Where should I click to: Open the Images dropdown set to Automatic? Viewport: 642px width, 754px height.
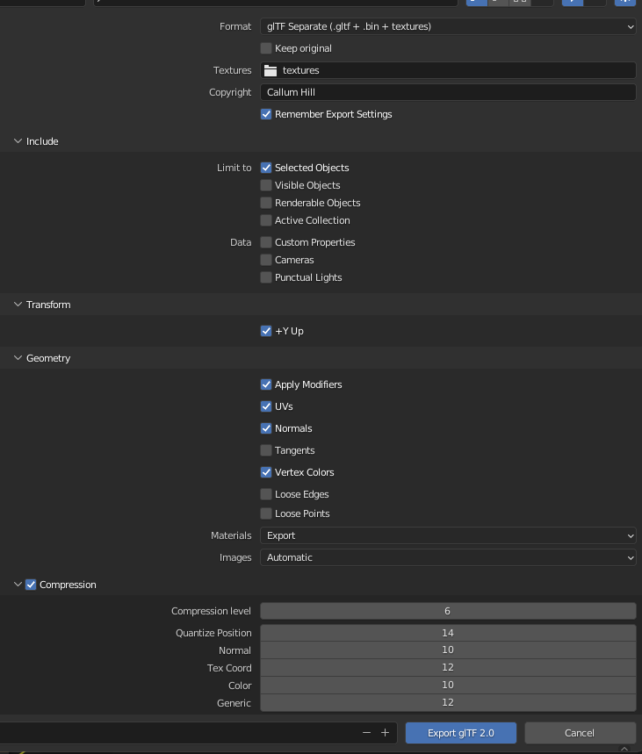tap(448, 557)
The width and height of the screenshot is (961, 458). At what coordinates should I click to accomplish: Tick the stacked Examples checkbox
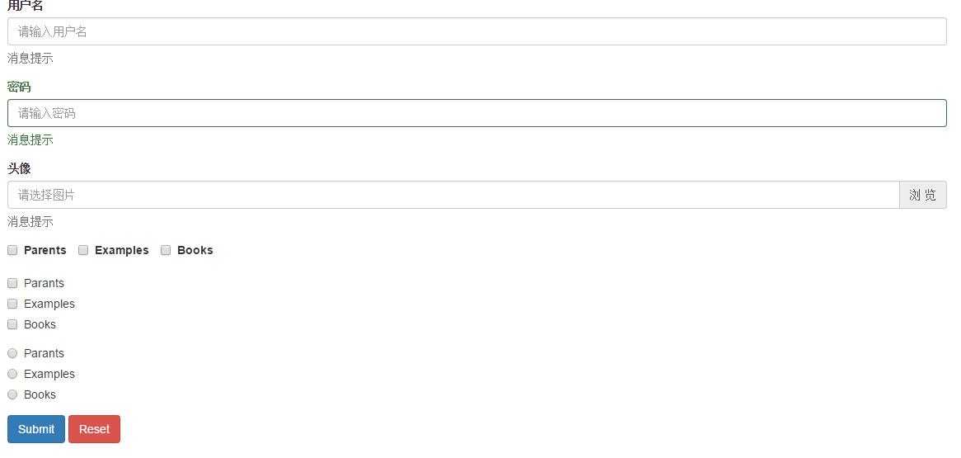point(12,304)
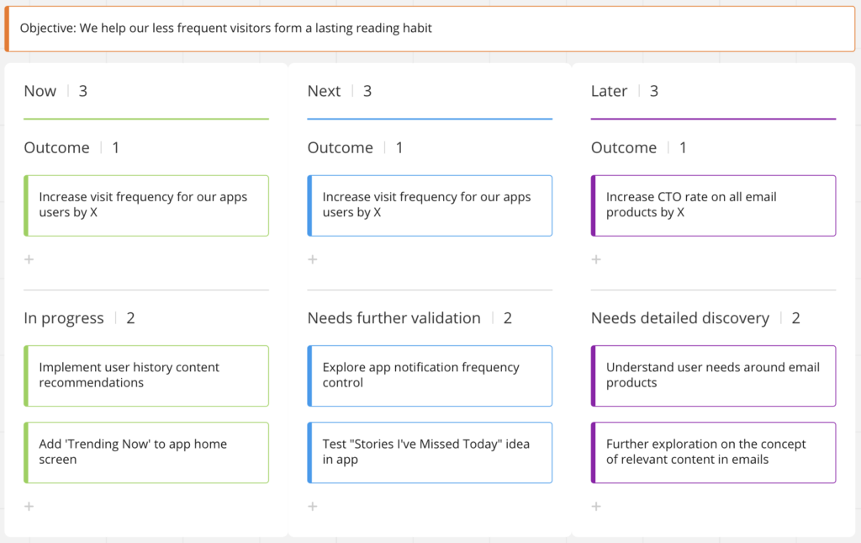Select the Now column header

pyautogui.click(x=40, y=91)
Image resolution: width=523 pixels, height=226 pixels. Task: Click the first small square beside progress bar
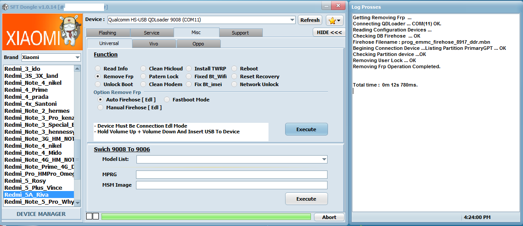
-.-.-
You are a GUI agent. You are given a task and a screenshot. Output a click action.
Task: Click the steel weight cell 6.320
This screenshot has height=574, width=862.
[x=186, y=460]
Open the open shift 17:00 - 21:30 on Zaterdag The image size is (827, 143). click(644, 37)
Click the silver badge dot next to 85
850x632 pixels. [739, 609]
-.-.-
**Problem statement:** In the entries above, every line from the line with "Where should I" to the line with "Image resolution: width=523" is to be printed exactly, with both ends included and pictures excluded.

**Result of the task:**
Where should I click to: Open the Images dropdown set to Automatic? Viewport: 642px width, 754px height.
tap(448, 557)
The width and height of the screenshot is (961, 458). At what coordinates should I click to accomplish: Tick the stacked Examples checkbox
point(12,304)
Select the Now column header

pyautogui.click(x=40, y=91)
Image resolution: width=523 pixels, height=226 pixels. Task: Click the first small square beside progress bar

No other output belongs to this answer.